Durante algún tiempo, acude al padre José Miguel, el religioso carmelita que había dejado las huellas de pies descalzos en la nieve, y le comunica su inquietud. A veces, piensa:
¿Y si fuera sacerdote? ¿No estaría más disponible para hacer lo que Dios quiere de mí y que no conozco?
Poco a poco, esta idea crece dentro de él. Por fin se decide y acude a su padre. —Papá, quiero decirte algo muy importante para mí. Deseo ser sacerdote.
Don José guarda silencio, mientras unas lágrimas surgen en sus ojos. Repuesto ya de la sorpresa, su padre le pregunta: —¿Lo has pensado bien?
—Sí, muchas veces. Estoy seguro de que Dios me pide algo.
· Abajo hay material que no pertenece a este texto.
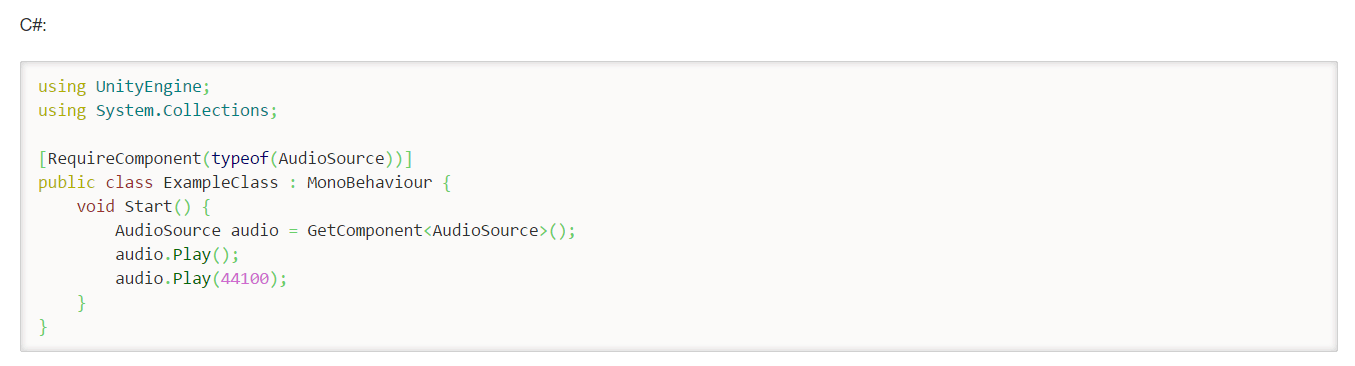The height and width of the screenshot is (366, 1355).
Task: Click the closing brace of the Start method
Action: [x=81, y=303]
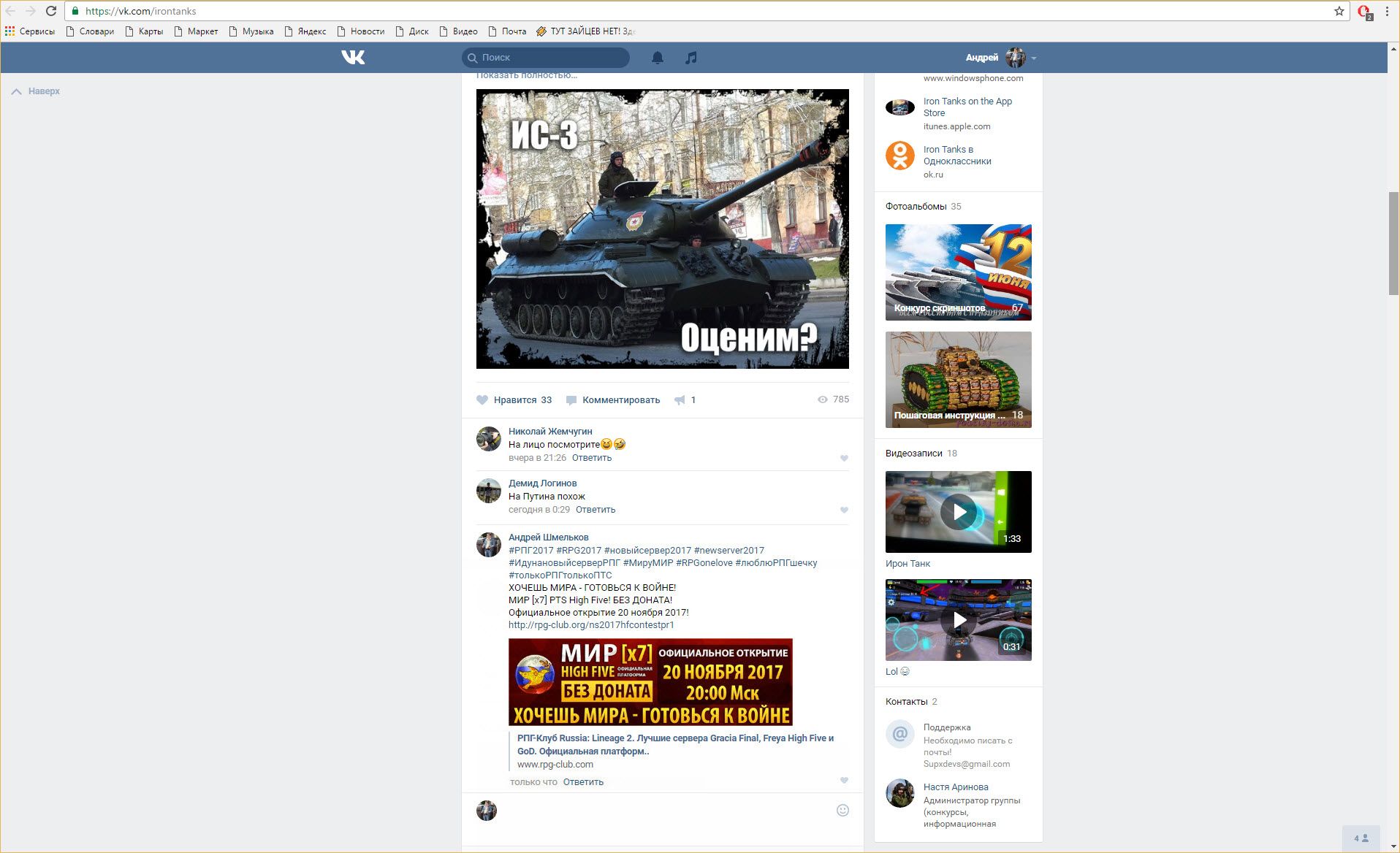Open rpg-club.org contest link
The width and height of the screenshot is (1400, 853).
click(x=591, y=625)
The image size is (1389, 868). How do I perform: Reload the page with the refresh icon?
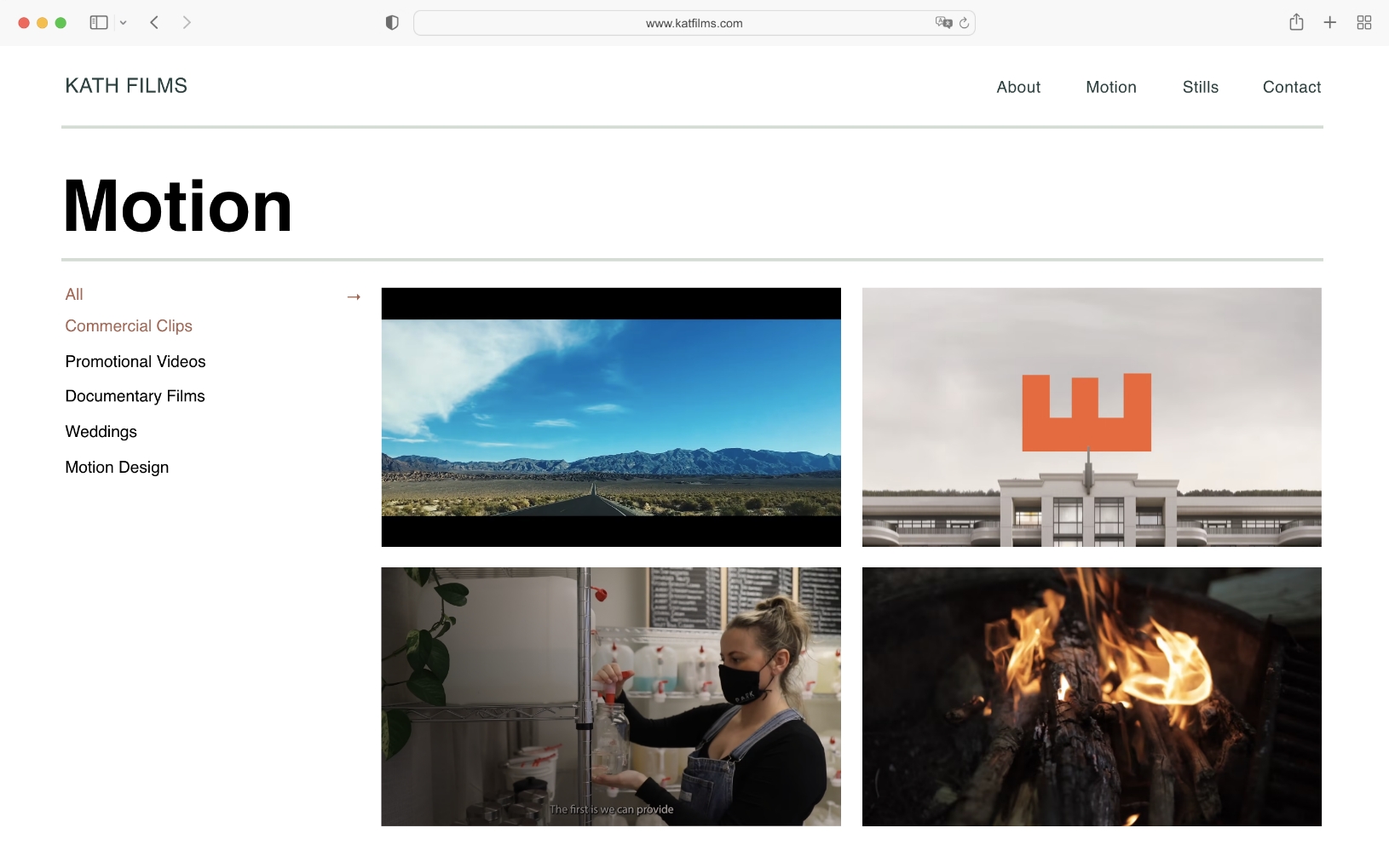[x=964, y=23]
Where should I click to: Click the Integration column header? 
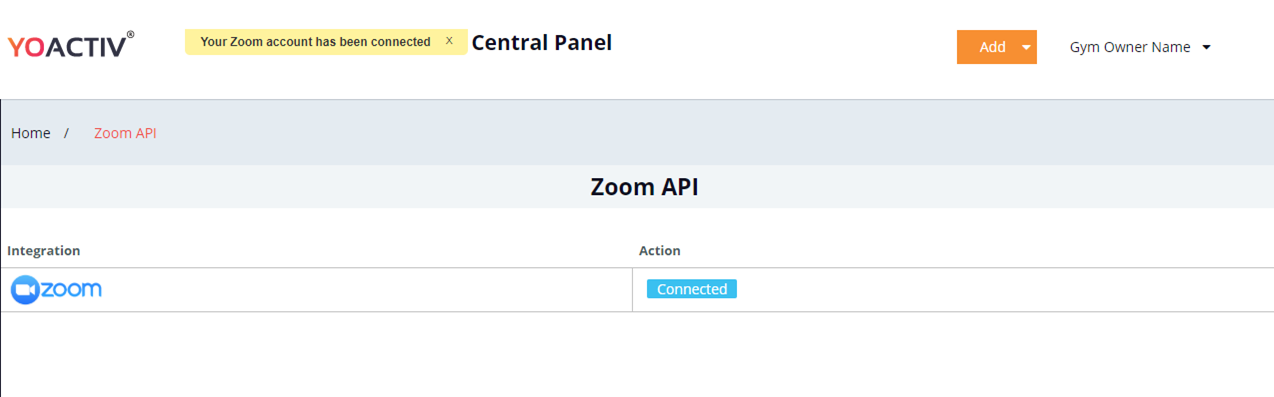click(44, 250)
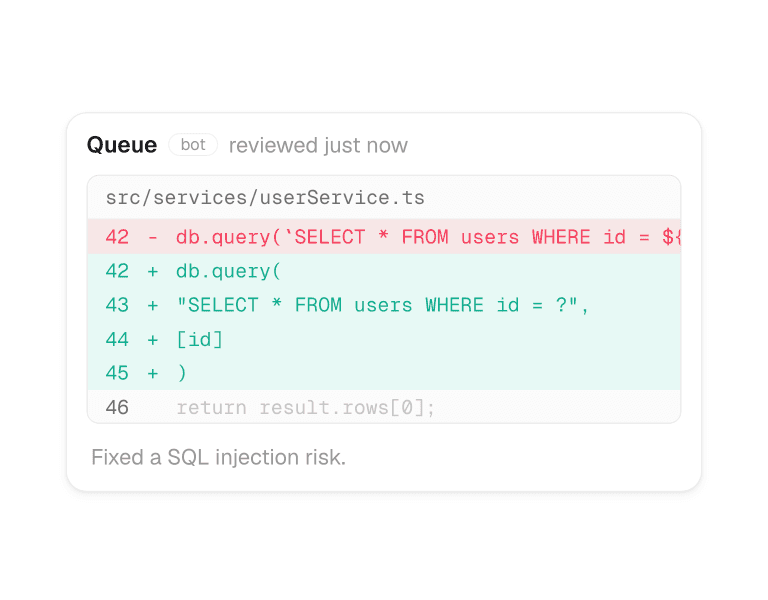Click the plus sign on line 43
This screenshot has width=768, height=600.
pyautogui.click(x=153, y=306)
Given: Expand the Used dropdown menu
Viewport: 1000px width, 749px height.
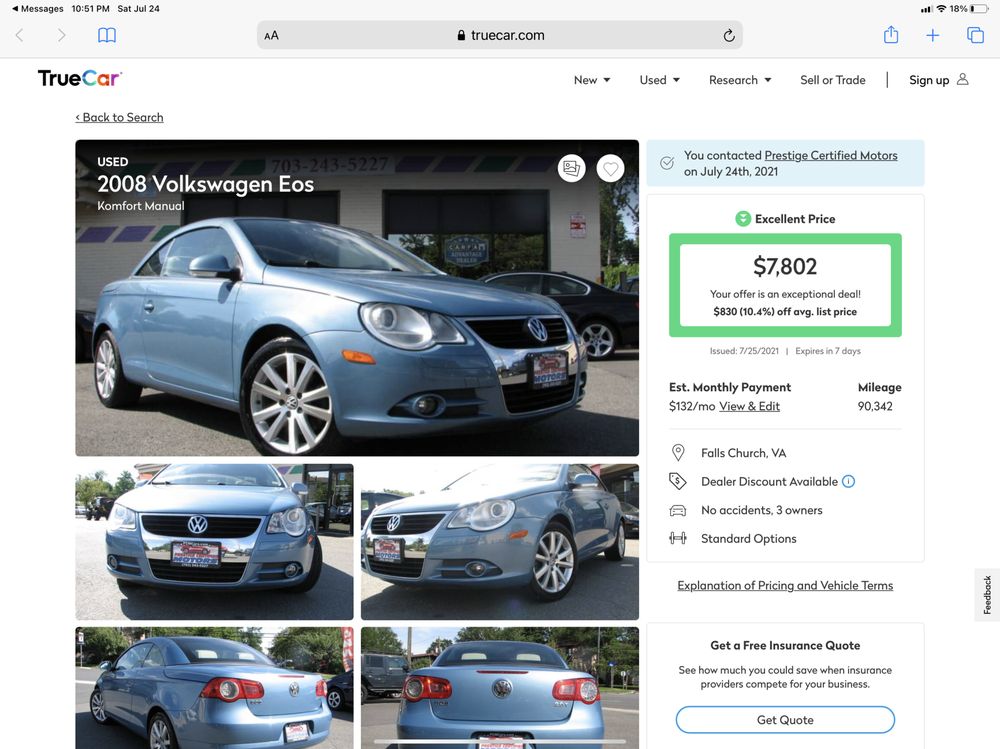Looking at the screenshot, I should (x=659, y=80).
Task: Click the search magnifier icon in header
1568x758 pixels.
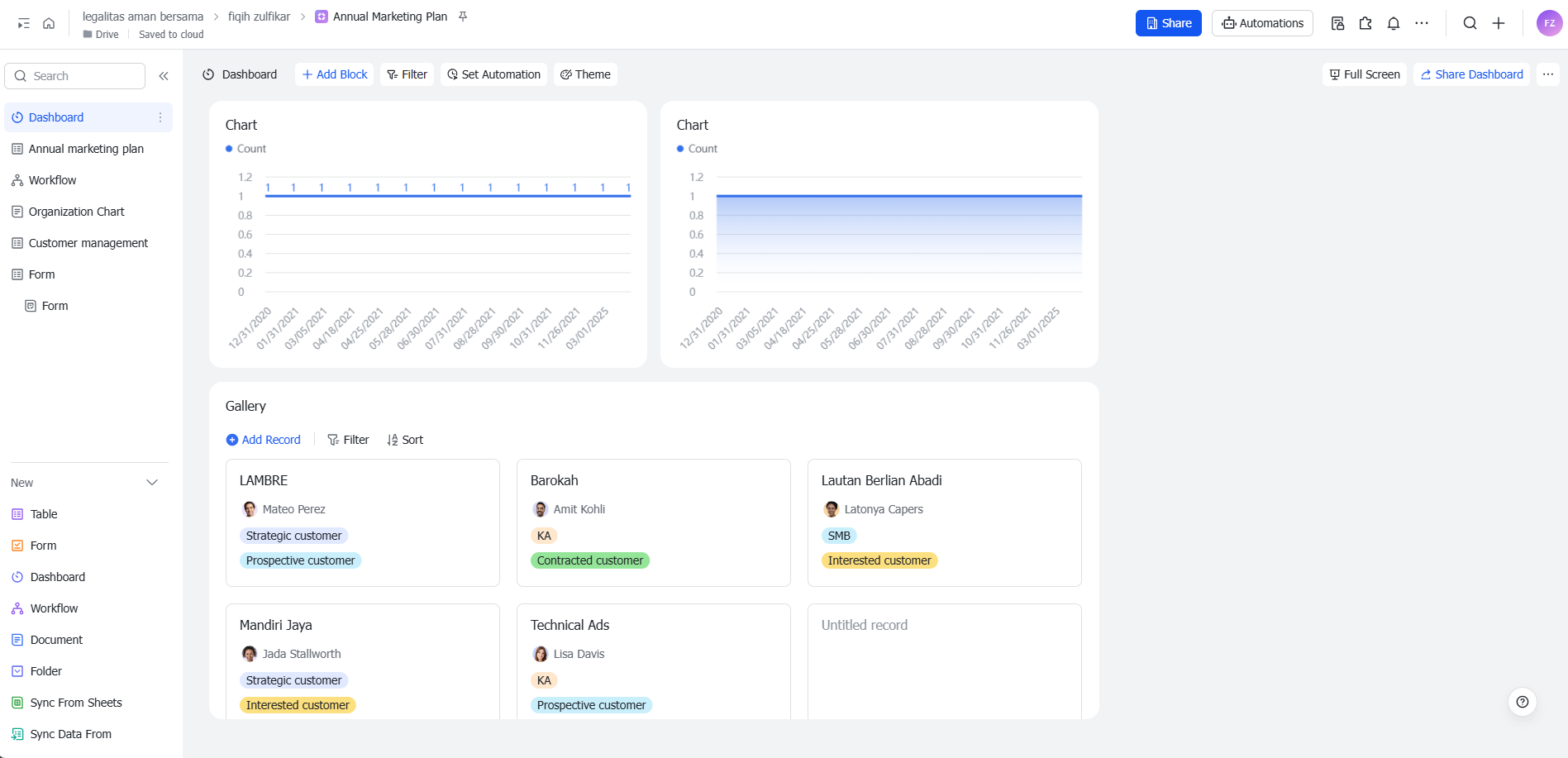Action: tap(1470, 23)
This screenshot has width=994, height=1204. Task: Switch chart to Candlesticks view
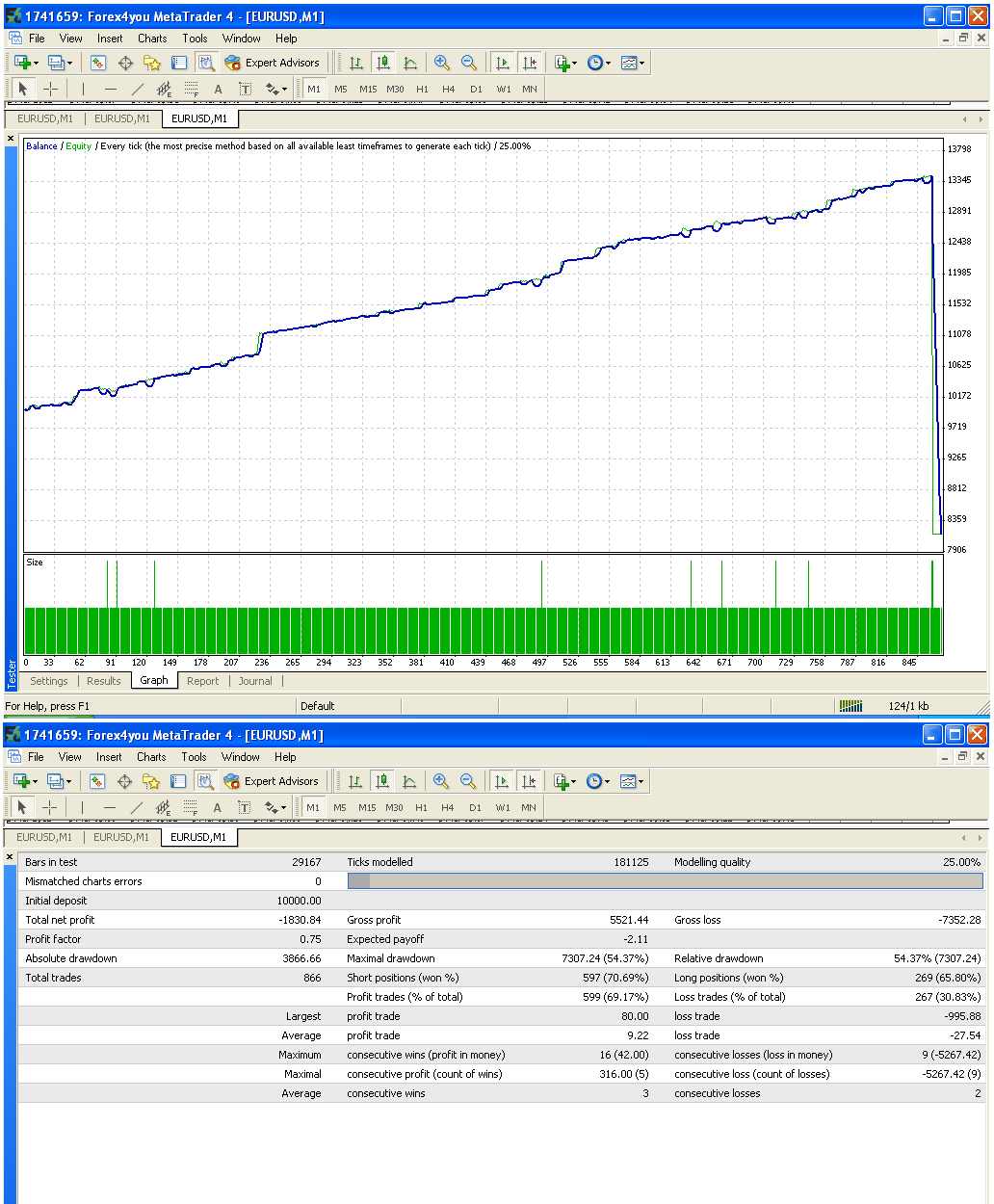pos(382,62)

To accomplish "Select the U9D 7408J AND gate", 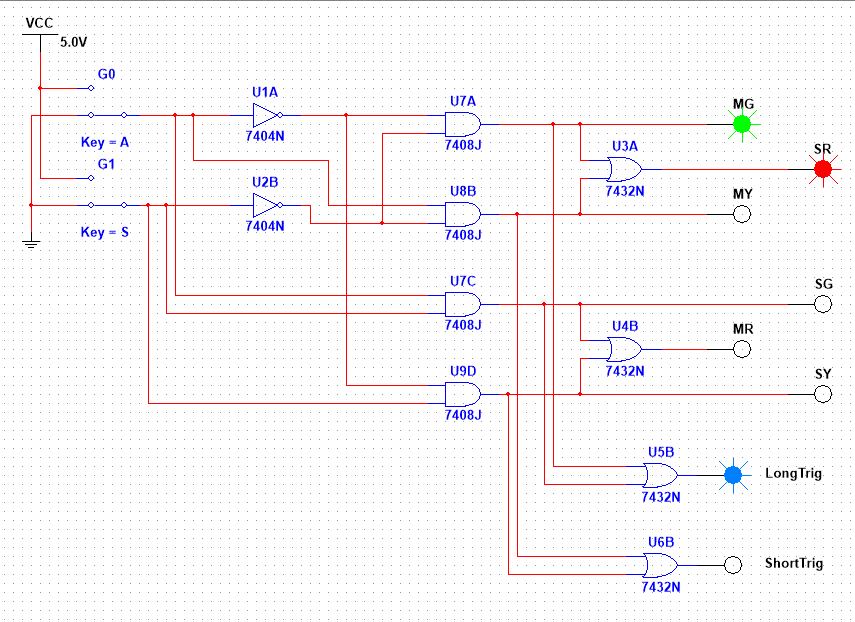I will [x=461, y=393].
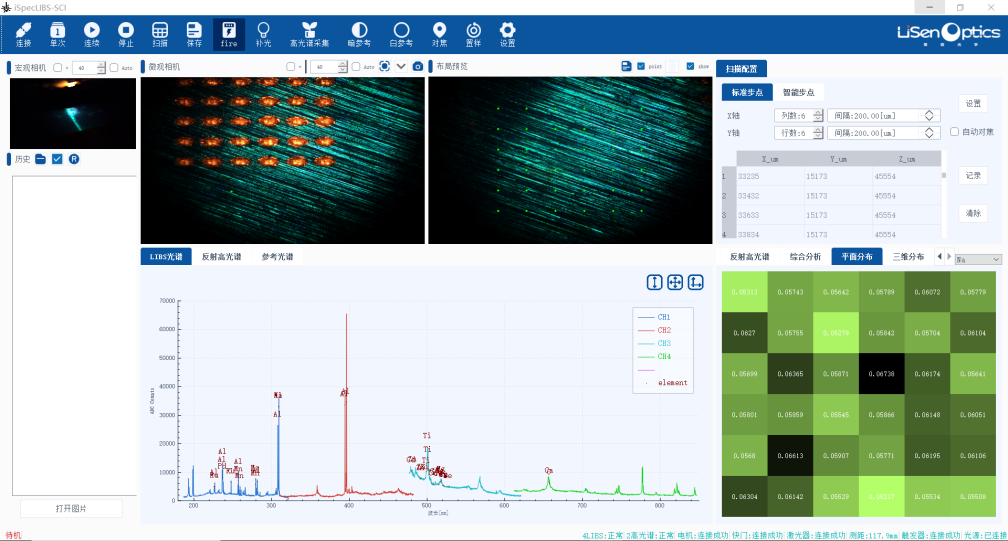This screenshot has height=541, width=1008.
Task: Click the fire laser icon
Action: pyautogui.click(x=228, y=35)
—Hijo mío, los sacerdotes tienen que ser santos. Piénsalo un poco más, pero yo no me opondré.
Don José, como buen cristiano, acepta la Voluntad de Dios. Días después, le lleva a un sacerdote amigo para que le oriente en la decisión que ha tomado su hijo.
Tanto don José como doña Dolores renuncian a los proyectos que tenían para su hijo y abandonan la esperanza de que les ayude a levantar la economía familiar.
Josemaría, adivinando las preocupaciones económicas de sus padres, le pide a Dios con una fe grande: —Señor, concédeles otro hijo varón que ocupe mi puesto.
Y Dios escucha su oración. Un día su madre le comunica a él y a Carmen que van a tener otro hermanito.